Monday, November 23, 2009

Stop! Thief! He copied my album!

There's a balanced and considered editorial on the Digital Economy Bill in today's Guardian.

It is, however, set alongside a piece by Richard Scudamore, chief executive of the Premier League and a member of the "Creative Coalition" which trots out the sort of muddle-headed screeches we've been hearing from record manufacturers for ten years:

There are threats as well as opportunities, not least the challenges presented by online copyright infringement, more commonly known as piracy. I prefer to call it by its real name – digital theft.

Digital theft? Or is it merely the market forcing prices down to near zero?

Scudamore trills away, apparently not noticing that his entire argument is 'never mind that the marketplace has totally changed, let's just do it the way we always have':
The reality is that unauthorised peer-to-peer filesharing, among other forms of illegal streaming, presents a very real threat. These burgeoning industries are based on a high-investment model, driving consumer demand – or in the Premier League's case, fan demand – by providing what the public want: a quality product.

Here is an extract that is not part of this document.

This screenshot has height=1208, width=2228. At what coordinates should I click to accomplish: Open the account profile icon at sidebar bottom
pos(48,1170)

The old model was based on high investment models. There's no reason why the new model has to be - the beauty of the internet is that you can find small audiences and create new ways to make them work.

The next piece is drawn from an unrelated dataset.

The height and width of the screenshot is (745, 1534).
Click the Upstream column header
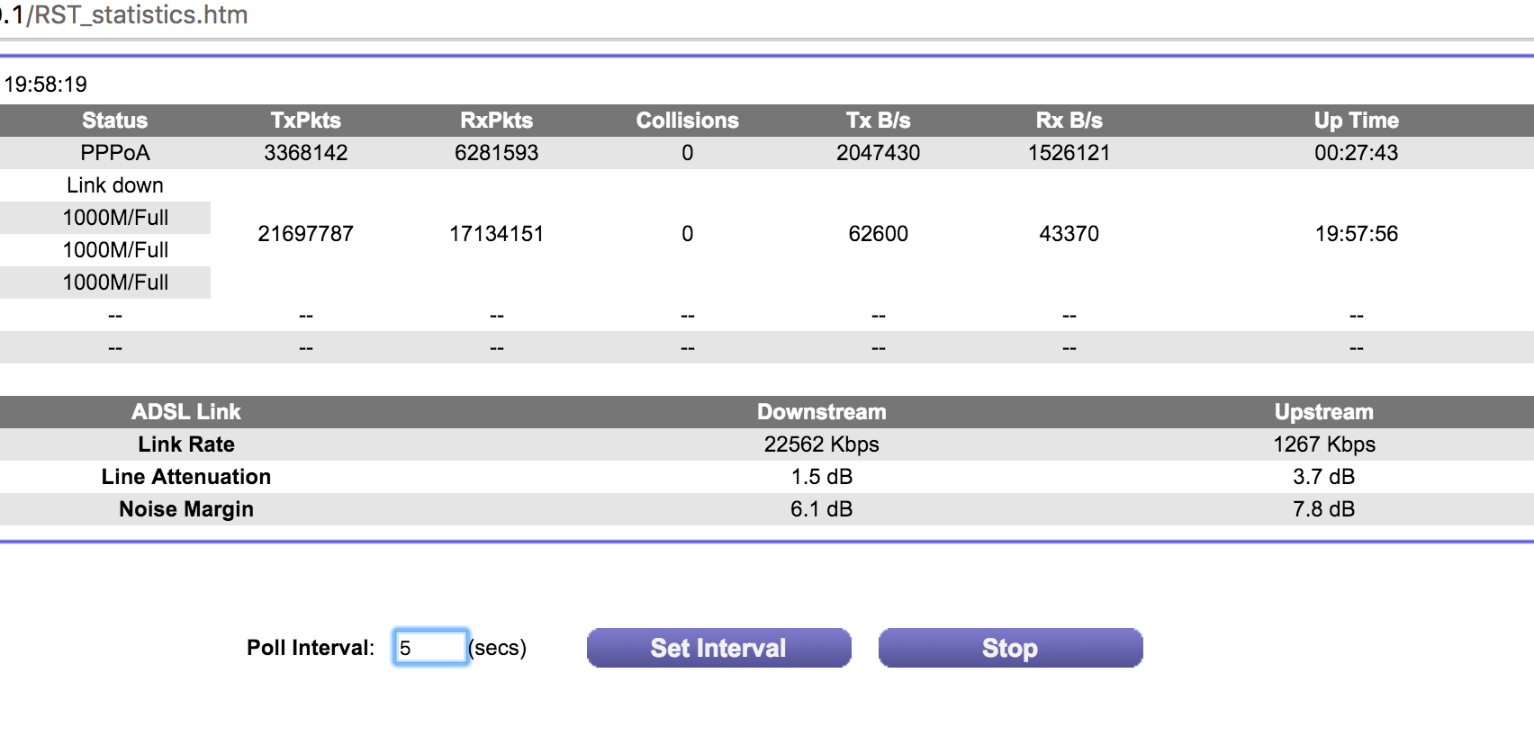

Or you can just cling to the old ways of doing things, and end up with a pudgy, boring, declining business like the Premier League, where the money has got so out of line it's ceased to be a competition and become a dull carousel of the same handful of teams.

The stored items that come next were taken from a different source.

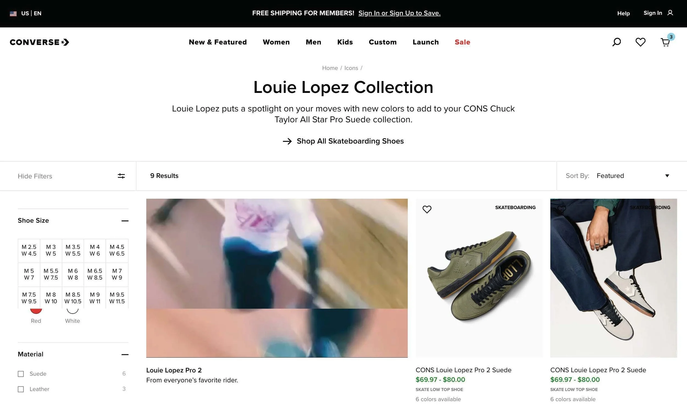The image size is (687, 409).
Task: Open the Sale menu item
Action: [x=462, y=42]
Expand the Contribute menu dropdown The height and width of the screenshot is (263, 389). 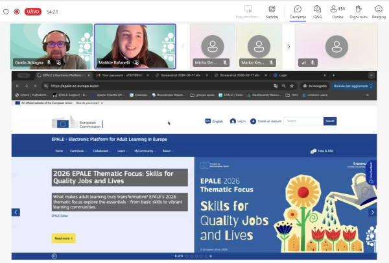click(x=78, y=151)
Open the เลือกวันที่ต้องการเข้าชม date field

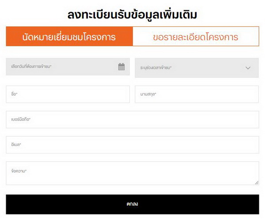pyautogui.click(x=62, y=67)
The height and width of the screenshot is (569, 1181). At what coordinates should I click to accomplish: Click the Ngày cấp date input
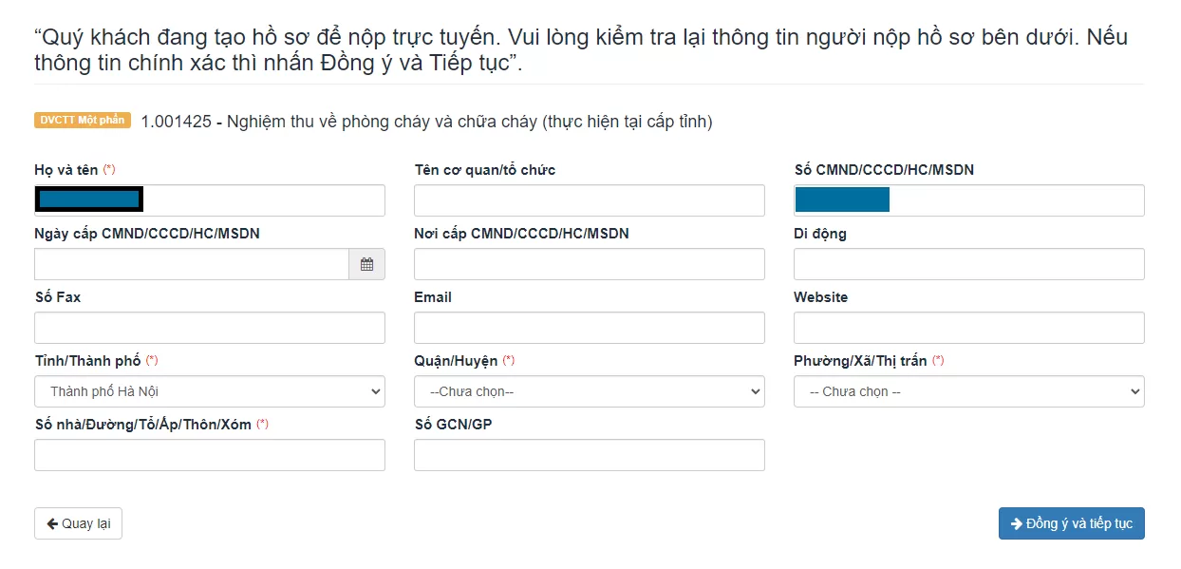pyautogui.click(x=192, y=264)
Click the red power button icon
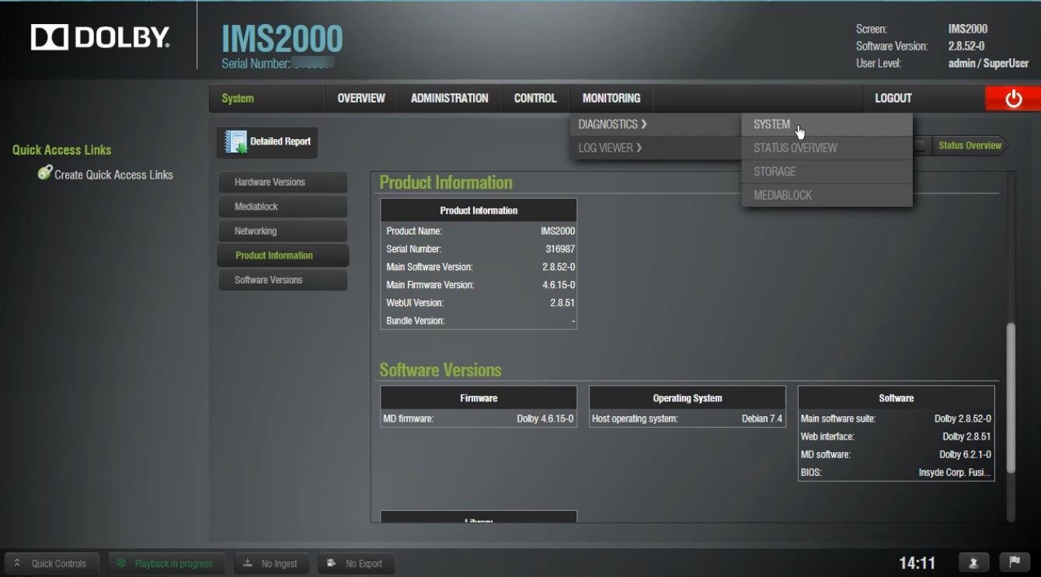The image size is (1041, 577). point(1012,99)
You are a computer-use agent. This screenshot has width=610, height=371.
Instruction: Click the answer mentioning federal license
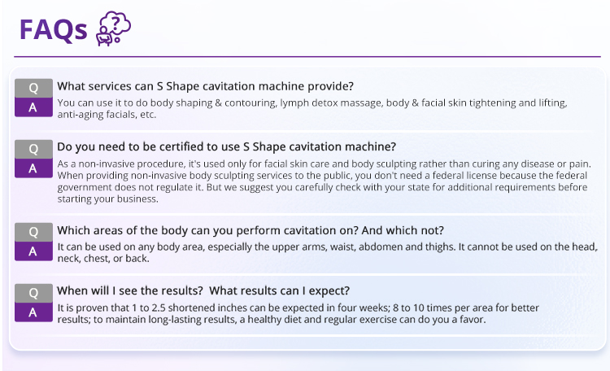pyautogui.click(x=325, y=181)
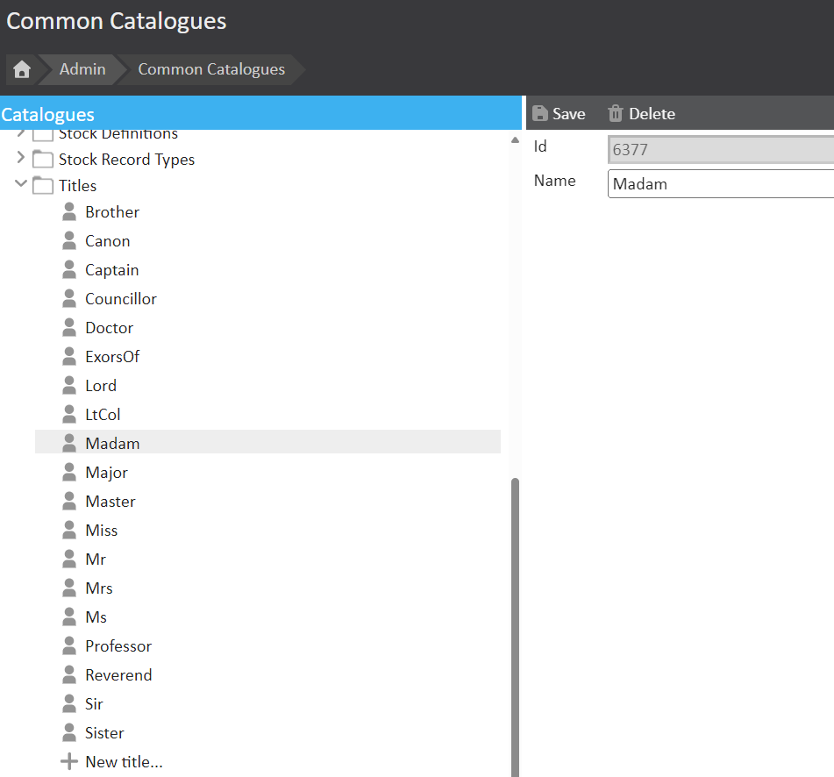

If we're looking to the Premier League for tips on how to make our nation creative, we might wonder how much home-grown talent their brilliant system has managed to generate. At least the music industry has managed a couple of worldwide successes since 1966.


1 comment:

Olive said...

I think the scariest part of the digital economy bill is the way that it provides for Peter Mandelson to change copyright law on a whim by statutory instrument, rather than having to do all that tedious debating and voting.
surely not even the bill's most ardent supporters* can think that's a good thing?


*except mandelson himself, obviously.